灵耀观被炸碎的砖瓦摇摇晃晃地遮了月亮,鸦鸣逡巡不去,泥洪如钟。

长殿里凌乱的人声从黎明一直持续到深夜,掩蔽的木门才打开一条缝,月光透进来,洒在地上的光影稀碎不均,像是将心纸划烂了,溅了一地血屑。

军医将刚刚从靳王左胸拔|出的箭头扔到托盘里,转过身,“二将军,细查过了,伤口里没有金鸣砂。”

二爷裹满纱布的右手倏地一松,浑身一颤,“确定吗?”

“确定。”军医年迈,声音压得很低,“薛韫道袍上那几粒金珠,里面装的是金箔屑,想是被他自己换过。王爷那一箭直扎心肺,是抱着必死的决心去的。”老军医见他沉默不语,静静地上前一步,“二将军,让属下也为您诊诊脉吧。”

“我没事。”二爷婉拒了他,往榻上看了一眼,“他什么时候能醒?”

“……”

二爷侧过头,眼神隐在烛火深处,“您照实说吧。”

军医措辞片刻,委婉道,“按理说,这一箭起初并没有伤到左心,但是王爷最后连着薛韫转那几下,把伤口搅烂了,不好愈合,流了很多血。加之他先前被囚禁时受的鞭伤,如今,是拿猛药吊着一口气,何时能醒,不好说。”

二爷点了点头,平静道,“我知道了。”

老军医留下汤药后,便带着两个小医官退下了。

大殿里又静又暗,乌云遮了月,掩了尘。

不久,从窗外传来小医官和几个士兵窸窸窣窣的交谈声——

“那支断进王爷伤口里的箭镞是二将军亲手拔|出来的,我们没人敢。”

“为什么?”

“怕那矮子的袍子里藏着砂子,当时情况凶险,若不尽快拔|出来,就真救不回来了……”

“可二将军的手上也有伤啊!”

窗内,二爷看向自己的右手,方才拔箭时他自虐似的偏用了这只带伤的手,若薛韫的道袍里缝的真是金鸣砂,自己去拔,倒也不至于牵累旁人。可是他没想到,薛韫竟将道袍上的金珠替换过。他应该是早就发现了假神官与自己不是一条心,于是一边装作毫不知情地每日穿上,一边则将装着金鸣砂的珠子暗做替换,却在生死关头拿此事装模作样地恐吓自己,真真假假,虚虚实实——既骗了假神官,瞒住了高凡派至身边的暗刀,又诈了自己。

说到底,还是因为他怕死。

也正是因为他怕死,他们才又逃过了一劫。

榻上突然传来轻微的几声咳嗽,二爷回过神,连忙起身来到榻前,俯身到薛敬耳侧,看着他费力张开的眼角,柔声说,“大夫说你没这么快醒。”

“我何时……听过大夫的话?”

他此刻太虚弱了,战时撑着一口气,哪怕肚肠流出来都不知道疼,可是等那股拼杀佞狂的劲儿一过,战后清风一吹,就咂摸出疼了。此刻浑身上下哪里都不舒服,扯着嗓子说上一句话都要了他的命。

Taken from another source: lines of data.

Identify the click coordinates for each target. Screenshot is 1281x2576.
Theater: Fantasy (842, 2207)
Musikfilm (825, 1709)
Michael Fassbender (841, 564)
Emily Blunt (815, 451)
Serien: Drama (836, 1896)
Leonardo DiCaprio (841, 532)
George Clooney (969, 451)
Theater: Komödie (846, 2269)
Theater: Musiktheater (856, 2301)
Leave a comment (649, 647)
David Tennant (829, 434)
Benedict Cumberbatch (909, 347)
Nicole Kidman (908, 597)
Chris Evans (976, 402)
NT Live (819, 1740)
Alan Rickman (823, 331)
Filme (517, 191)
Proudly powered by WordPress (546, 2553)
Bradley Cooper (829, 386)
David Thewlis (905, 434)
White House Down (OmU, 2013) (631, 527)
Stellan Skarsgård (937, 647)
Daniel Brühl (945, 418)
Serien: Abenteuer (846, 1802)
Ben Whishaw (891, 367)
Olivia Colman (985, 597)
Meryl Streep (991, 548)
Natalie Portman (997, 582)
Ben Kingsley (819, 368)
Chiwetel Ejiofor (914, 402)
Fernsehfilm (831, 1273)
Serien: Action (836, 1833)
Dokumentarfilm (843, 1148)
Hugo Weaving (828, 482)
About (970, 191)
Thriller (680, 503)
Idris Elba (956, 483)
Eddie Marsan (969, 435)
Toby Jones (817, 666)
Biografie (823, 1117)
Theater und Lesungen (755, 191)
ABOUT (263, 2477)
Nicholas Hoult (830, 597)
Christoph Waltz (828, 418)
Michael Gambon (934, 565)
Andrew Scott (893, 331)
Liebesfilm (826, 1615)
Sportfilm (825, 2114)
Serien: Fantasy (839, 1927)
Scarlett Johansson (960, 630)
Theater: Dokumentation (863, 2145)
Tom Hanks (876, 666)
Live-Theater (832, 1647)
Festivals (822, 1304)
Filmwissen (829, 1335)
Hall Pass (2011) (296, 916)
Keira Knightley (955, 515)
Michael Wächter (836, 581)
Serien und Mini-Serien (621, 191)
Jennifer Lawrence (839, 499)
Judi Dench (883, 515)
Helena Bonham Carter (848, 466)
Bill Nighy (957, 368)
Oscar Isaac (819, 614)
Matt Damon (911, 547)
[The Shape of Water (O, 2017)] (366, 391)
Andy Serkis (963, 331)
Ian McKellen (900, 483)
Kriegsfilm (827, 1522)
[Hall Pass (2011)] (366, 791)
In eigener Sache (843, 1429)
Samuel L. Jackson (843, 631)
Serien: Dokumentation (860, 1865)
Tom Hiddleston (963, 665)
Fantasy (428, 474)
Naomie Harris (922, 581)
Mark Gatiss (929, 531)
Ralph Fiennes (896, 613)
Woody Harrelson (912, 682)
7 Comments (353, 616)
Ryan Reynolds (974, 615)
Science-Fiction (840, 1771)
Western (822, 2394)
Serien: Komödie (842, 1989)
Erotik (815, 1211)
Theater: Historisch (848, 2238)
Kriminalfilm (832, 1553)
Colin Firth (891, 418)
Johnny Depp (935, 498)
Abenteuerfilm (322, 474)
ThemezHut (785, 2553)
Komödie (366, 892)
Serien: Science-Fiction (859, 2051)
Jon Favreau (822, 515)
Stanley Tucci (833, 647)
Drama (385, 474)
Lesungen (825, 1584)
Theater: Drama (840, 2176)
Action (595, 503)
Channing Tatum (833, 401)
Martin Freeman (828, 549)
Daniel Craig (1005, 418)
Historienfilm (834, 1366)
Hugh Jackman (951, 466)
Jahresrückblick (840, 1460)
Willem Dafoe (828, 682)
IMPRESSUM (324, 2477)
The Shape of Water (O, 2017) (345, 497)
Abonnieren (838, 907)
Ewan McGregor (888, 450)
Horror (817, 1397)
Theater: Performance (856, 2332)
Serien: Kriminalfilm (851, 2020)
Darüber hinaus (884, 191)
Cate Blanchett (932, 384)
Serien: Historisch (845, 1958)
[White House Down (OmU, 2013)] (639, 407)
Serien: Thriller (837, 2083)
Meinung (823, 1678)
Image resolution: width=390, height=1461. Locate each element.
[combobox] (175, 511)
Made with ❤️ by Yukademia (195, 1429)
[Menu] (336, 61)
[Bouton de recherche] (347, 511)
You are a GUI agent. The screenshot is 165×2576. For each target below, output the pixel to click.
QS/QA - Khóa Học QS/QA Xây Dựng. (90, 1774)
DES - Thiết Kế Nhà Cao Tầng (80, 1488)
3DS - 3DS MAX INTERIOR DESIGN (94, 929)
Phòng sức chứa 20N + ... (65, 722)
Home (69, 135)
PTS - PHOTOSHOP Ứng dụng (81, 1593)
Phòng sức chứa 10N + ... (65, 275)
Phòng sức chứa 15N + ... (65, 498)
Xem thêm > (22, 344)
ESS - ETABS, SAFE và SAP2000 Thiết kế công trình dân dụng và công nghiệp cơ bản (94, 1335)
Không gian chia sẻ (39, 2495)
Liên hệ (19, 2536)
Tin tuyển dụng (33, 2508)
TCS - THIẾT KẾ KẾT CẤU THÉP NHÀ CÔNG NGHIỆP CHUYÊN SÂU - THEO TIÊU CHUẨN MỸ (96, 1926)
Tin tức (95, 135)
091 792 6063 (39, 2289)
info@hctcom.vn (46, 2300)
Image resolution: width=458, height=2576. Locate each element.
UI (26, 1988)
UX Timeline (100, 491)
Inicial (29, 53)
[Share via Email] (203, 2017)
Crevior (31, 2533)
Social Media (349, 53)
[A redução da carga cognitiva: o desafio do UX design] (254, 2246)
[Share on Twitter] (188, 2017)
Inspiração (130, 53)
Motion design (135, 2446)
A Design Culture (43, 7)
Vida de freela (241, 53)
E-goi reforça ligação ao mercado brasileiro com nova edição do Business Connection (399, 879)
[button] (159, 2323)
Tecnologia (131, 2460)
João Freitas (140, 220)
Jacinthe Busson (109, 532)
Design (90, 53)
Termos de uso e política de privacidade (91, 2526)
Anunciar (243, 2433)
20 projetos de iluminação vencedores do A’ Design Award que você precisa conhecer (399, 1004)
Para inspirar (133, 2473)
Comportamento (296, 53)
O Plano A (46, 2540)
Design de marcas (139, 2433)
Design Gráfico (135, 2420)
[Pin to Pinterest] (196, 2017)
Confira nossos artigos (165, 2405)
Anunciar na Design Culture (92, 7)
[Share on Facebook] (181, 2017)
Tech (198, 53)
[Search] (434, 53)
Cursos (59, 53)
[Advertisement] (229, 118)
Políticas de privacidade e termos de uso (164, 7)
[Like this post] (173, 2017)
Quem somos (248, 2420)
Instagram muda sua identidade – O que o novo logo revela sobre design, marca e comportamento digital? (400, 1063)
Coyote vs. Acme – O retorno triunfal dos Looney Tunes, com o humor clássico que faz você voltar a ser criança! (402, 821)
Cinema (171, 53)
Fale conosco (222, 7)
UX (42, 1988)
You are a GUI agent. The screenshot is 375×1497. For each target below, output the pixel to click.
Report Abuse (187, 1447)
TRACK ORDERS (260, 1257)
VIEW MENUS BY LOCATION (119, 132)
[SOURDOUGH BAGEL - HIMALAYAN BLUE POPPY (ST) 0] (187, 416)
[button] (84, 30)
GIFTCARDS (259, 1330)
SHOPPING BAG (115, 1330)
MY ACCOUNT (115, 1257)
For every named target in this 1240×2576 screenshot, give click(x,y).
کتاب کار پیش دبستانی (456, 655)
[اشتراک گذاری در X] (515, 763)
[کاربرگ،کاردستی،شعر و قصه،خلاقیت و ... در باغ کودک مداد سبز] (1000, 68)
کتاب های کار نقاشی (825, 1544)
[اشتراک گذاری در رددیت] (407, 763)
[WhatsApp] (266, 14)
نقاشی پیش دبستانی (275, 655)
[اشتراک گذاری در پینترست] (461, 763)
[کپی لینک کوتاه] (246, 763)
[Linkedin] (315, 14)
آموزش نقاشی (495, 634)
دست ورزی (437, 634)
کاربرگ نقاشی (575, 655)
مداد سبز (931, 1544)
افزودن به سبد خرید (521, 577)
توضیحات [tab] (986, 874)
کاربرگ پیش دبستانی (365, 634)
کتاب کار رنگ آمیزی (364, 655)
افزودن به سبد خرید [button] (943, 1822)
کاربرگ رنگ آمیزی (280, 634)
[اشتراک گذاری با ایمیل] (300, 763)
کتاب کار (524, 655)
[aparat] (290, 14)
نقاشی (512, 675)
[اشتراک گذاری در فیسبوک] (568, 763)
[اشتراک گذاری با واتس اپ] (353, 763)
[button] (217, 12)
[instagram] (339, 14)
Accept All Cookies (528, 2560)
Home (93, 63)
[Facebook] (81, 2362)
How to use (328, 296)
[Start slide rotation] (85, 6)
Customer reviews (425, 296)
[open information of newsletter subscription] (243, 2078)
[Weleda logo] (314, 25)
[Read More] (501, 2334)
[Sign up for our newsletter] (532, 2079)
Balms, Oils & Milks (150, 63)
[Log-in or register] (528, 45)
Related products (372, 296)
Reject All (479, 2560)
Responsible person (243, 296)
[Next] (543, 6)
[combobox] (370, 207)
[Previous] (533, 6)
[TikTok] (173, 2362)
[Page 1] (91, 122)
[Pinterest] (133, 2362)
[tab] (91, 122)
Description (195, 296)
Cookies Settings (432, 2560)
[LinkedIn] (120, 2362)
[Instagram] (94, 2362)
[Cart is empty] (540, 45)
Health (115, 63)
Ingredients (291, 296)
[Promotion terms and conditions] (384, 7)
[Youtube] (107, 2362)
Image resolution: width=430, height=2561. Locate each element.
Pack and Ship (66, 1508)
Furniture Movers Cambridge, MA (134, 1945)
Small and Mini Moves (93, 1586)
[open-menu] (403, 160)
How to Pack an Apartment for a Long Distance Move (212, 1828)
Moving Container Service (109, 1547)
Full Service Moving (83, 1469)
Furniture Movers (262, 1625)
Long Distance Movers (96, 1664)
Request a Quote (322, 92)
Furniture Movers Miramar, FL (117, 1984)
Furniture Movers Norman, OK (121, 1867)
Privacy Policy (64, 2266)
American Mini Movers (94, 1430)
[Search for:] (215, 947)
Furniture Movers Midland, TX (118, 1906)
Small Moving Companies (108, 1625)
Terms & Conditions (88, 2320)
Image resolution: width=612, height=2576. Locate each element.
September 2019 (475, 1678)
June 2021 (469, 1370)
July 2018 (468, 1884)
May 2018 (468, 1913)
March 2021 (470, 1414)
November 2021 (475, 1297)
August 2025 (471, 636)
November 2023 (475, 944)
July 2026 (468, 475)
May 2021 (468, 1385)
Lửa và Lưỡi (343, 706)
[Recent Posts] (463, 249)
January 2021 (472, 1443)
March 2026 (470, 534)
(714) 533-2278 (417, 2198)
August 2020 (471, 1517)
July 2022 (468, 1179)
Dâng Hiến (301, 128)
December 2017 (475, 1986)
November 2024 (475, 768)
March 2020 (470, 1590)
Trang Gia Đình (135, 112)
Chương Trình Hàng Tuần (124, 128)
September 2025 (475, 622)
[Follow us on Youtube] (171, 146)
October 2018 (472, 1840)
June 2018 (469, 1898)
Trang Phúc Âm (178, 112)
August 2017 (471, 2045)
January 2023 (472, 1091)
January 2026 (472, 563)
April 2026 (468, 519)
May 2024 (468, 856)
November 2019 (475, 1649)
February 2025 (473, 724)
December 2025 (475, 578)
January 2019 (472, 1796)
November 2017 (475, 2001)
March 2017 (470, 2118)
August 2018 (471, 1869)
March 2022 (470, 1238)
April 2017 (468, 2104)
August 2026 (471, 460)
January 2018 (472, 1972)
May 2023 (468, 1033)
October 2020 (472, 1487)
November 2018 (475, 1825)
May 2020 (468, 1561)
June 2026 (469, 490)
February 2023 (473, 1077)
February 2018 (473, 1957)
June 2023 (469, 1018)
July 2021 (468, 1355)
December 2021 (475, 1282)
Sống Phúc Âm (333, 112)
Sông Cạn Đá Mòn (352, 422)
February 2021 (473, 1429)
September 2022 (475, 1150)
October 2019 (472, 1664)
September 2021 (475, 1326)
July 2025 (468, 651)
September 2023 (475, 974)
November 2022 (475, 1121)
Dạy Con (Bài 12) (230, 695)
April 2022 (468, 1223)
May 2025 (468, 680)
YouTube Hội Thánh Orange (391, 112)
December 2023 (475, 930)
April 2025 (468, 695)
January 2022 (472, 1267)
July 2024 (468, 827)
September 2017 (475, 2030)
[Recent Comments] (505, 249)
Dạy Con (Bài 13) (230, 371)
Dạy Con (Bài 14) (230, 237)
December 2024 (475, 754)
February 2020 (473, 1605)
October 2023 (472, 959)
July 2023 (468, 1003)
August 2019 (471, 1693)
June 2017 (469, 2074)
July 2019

二爷受过这罪,正欲起身去叫大夫回来,手腕却忽然被他捉住了,钳子似的攥着不丢,便只能再次贴过去,“乖,我去叫大夫弄点麻沸散来,还是睡着了舒服。”

“我不睡。”薛敬侧眸盯着他,眼皮都不愿眨,好像生怕眨一下眼,就再也醒不来似的。握着二爷右手手腕的指腹颤抖着往下移,一直挪到他裹着纱布的掌心,虚虚地摩挲着,气声断断续续,“我听见了,他们说……你给我拔的箭?”

二爷“嗯”了一声,刻意将眼神移开,“当时情形凶险,他们胆子又小……”

“薛韫换过道袍。”薛敬轻声打断他。

“……”二爷手腕一僵,眉间轻锁。

“我亲眼看着他换的……在抽我鞭子之前。”薛敬眼角充血,“我知道……可你不知道……”

在制衡薛韫这件事上,薛敬自认比任何一人都要专注和了解他。那三尺残身的一举一动、一颦一笑,喜欢什么、惧怕什么……他几乎是从坠下山塔那一刻起,就琢磨着怎么痛快地赏他最后这一刀。

鞭刑之前,薛韫曾以“不愿血溅金身”为由,当着一众暗刀的面,将绣满金丝的锦缎道袍换成了镶嵌金珠的白袍。当时薛敬就觉得,事出反常必有妖,只是被随即甩落的鞭子抽走了神,没想通是为什么——直到囚室的逃生密道被薛韫一脚踹开,李世温扑进来时喊的那句“薛韫的外袍上有金鸣砂”,他才霍然间明朗,原来这老东西换衣是为了以防万一,以免在之后与自己的对峙中反被金鸣砂牵累。

可是这一切都还未等跟二爷通气,半山的血战就开始了。

所以这人根本就不知道薛韫换过外衫,还竟敢在紧要关头,用这只被暗刀砍伤的右手为自己拔箭。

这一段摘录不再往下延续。